TASK REQUIREMENTS:
Work out how many lines in the entries contain the string "agent", and give nothing but that number.

AVAILABLE DATA Start Marker

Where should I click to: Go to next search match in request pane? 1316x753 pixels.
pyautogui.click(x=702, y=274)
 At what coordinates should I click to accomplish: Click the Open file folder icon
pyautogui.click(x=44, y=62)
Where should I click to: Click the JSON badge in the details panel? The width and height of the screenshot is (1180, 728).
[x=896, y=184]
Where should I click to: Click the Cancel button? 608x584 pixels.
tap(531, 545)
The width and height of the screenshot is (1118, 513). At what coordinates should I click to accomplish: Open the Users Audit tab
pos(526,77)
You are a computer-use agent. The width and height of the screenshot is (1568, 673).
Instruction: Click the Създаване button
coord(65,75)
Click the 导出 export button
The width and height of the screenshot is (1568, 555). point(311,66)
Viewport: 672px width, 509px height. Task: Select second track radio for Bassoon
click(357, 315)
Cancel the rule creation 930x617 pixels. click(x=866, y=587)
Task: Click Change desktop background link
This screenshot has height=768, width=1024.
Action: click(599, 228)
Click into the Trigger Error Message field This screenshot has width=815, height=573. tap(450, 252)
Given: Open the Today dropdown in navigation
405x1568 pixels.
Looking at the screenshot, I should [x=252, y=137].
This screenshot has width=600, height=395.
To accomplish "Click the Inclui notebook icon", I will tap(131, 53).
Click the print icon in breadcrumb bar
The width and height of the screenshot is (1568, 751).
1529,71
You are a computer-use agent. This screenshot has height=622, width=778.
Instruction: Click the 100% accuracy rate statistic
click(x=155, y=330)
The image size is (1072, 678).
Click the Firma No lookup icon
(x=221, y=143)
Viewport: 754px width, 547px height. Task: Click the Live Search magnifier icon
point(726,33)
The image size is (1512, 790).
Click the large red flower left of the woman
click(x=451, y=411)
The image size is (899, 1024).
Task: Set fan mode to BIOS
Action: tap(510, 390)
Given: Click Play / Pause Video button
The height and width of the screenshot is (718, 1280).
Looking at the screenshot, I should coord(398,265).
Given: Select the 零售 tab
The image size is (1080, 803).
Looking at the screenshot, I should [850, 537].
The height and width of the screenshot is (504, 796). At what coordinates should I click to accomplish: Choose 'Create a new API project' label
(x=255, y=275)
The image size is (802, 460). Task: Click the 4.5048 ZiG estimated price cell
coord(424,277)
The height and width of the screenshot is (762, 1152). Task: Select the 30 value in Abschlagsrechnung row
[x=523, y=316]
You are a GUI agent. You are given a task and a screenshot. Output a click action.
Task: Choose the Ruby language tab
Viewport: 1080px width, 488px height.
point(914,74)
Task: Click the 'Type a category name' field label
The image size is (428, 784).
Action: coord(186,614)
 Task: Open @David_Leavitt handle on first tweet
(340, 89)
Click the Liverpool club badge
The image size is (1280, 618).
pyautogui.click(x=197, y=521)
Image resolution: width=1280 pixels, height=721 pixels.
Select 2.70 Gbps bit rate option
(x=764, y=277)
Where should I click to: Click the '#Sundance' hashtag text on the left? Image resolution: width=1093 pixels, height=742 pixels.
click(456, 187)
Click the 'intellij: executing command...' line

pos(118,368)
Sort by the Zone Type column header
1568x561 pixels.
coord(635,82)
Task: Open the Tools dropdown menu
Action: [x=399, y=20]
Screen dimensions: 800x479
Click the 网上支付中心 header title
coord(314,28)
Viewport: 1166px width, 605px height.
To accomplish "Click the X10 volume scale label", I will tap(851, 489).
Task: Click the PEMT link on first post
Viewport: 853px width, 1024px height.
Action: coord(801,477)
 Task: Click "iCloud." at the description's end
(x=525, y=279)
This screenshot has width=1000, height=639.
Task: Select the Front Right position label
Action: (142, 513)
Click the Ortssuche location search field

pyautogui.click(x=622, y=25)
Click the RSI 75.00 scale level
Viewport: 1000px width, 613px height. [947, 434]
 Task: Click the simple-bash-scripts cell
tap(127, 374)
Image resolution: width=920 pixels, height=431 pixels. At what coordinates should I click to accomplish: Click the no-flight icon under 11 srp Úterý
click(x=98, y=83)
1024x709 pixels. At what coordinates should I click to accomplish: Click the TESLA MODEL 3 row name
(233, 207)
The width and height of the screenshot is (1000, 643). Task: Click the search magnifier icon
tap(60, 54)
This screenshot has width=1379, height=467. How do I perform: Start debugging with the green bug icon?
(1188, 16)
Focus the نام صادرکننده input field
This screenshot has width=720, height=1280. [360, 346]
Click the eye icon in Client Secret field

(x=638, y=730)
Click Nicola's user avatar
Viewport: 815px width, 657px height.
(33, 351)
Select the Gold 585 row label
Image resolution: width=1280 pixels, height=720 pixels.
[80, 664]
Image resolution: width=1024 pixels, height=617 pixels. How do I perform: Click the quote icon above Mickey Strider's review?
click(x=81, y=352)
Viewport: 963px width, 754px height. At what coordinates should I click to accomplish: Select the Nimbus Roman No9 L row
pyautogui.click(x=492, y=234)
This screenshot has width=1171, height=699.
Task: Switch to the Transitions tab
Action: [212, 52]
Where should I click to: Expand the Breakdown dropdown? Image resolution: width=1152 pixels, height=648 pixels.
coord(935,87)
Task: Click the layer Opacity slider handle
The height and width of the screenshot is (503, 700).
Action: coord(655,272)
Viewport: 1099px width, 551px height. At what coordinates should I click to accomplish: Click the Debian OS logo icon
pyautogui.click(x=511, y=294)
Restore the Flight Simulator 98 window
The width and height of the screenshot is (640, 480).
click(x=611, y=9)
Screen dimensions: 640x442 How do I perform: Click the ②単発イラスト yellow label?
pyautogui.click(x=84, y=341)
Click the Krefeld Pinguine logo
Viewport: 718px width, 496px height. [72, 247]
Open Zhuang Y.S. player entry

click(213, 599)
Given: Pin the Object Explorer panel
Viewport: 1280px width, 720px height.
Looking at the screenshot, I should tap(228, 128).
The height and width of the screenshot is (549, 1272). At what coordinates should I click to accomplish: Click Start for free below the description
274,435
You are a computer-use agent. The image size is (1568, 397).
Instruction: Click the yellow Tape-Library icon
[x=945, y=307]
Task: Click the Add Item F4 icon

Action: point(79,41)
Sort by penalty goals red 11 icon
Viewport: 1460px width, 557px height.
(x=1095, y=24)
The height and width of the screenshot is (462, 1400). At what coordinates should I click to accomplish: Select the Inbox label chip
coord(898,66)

AVAILABLE DATA End Marker

COMPLETED EXERCISE:
4